As usual I nervously insist that I did not buy the Mail on Sunday. A relative of right-wing persuasion kindly gave me the MoS glossy Live. This featured Nick Clegg on its front cover and over several pages. The interview is a glorified rehash of the all the little Clegg Cacti arson/30 lovers/don't like to talk about drugs stories. It does, however, enlighten us with the fact that Clegg went to a New York fancy dress party with Marcel Theroux dressed as a female character from The Simpsons. What the article doesn't divulge is which character Clegg dressed as, although it mentions that huge wigs were involved. The next cutting-edge journalist who interviews Clegg really ought to find out which character he was dressed up as. Marge Simpson? I think we should be told. Oh, do let it be Marge! The vision of Clegg as Marge is absolutely delicious. Oh let there be a photo somewhere of this!

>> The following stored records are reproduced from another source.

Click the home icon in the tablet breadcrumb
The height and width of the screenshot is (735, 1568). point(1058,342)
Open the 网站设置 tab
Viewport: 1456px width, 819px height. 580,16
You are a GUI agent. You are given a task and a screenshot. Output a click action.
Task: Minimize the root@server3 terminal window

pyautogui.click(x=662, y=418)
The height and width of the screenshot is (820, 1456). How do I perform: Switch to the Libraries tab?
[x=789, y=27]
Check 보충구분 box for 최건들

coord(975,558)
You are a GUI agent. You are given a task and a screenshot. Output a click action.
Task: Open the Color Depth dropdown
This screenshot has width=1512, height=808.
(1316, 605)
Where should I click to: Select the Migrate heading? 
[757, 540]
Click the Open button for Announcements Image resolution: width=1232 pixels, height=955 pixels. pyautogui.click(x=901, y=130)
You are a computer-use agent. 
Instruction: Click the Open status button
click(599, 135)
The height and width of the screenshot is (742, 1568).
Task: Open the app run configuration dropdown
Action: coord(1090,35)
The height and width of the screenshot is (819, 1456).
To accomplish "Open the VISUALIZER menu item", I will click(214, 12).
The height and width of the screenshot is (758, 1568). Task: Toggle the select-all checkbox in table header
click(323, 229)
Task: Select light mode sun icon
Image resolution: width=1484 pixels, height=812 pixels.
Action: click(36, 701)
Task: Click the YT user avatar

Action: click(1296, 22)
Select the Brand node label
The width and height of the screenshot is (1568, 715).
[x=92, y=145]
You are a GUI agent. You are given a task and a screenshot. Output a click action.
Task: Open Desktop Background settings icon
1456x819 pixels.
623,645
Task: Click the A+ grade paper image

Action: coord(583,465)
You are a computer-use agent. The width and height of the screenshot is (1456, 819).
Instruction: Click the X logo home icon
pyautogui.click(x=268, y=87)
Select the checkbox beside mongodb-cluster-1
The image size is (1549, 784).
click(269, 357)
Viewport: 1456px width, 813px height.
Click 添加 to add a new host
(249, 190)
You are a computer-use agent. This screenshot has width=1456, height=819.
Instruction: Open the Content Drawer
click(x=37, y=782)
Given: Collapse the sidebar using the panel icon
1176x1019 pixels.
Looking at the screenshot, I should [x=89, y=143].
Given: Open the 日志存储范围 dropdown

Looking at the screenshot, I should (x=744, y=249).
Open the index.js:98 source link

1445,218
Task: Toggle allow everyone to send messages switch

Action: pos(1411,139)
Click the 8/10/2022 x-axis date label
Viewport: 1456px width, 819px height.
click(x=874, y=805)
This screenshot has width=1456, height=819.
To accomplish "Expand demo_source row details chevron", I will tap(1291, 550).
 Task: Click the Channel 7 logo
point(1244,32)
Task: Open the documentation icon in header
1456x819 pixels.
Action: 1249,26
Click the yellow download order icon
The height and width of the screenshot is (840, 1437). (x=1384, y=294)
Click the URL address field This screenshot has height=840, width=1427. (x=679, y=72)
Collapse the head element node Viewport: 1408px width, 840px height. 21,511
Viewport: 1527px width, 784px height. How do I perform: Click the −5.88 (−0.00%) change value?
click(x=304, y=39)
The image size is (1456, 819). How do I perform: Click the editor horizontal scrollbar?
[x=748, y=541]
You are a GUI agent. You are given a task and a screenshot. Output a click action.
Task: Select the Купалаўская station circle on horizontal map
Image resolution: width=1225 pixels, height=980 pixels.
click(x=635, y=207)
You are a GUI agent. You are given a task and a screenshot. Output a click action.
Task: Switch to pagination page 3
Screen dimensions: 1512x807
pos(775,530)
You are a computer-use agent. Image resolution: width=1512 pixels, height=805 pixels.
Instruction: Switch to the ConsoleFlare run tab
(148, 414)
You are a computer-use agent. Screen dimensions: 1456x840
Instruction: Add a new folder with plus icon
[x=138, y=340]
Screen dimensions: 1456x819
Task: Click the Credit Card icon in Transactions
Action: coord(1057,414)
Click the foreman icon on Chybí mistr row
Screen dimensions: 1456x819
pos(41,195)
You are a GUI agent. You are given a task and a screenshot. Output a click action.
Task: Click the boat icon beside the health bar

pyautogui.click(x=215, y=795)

Anyway, apart from that, the MoS Live article is mainly notable for some excellent photography by Ian Derry, including the prominent cover shot which I reproduce below.

The Guardian Weekend article on Brown is really very well observed and written, by Katharine Viner. It's worth a read. You have to admire Brown's resilience, but it seems that his very resilience is born out of a lack of self-awareness. He is the ultimate bunker politician. He's not a very good communicator, he admits. That is a problem with a modern Prime Minister. Viner mentions that Brown is totally different in private, where he is very engaging. Well, that's no good is it? We're all good in private, for goodness sake. But if you are Prime Minister you have to C-O-M-M-U-N-I-C-A-T-E. They also said John Major was very good in private. Big deal. He was also useless at communicating in public, which was his main job.

Viner ends with an interesting observation. During several long meetings with Brown, Viner "never once saw him perform that strange, lower-jaw breathing manoeuvre he so often executes in public." That's amazing isn't it? Brown reserves his goldfish impersonation just for the public. Very good of him.

Viner concludes interestingly:

His image is fusty and secretive, but he's the first prime minister to sit in an open-plan office in Downing Street. To me he spoke fluently and with passion. He sounded like a normal person.
The prime minister is a man of such paradoxes. He is now convinced free market solutions can't work, but is still privatising parts of the Royal Mail and the health service. He passes strong legislation on women while appointing few to top positions. He sees himself as a good person, but employs others to do his dirty work. He wants to stay as prime minister, but longs to get out of No 10, govern from a train, become a teacher. As he says himself, "It's a strange life, really."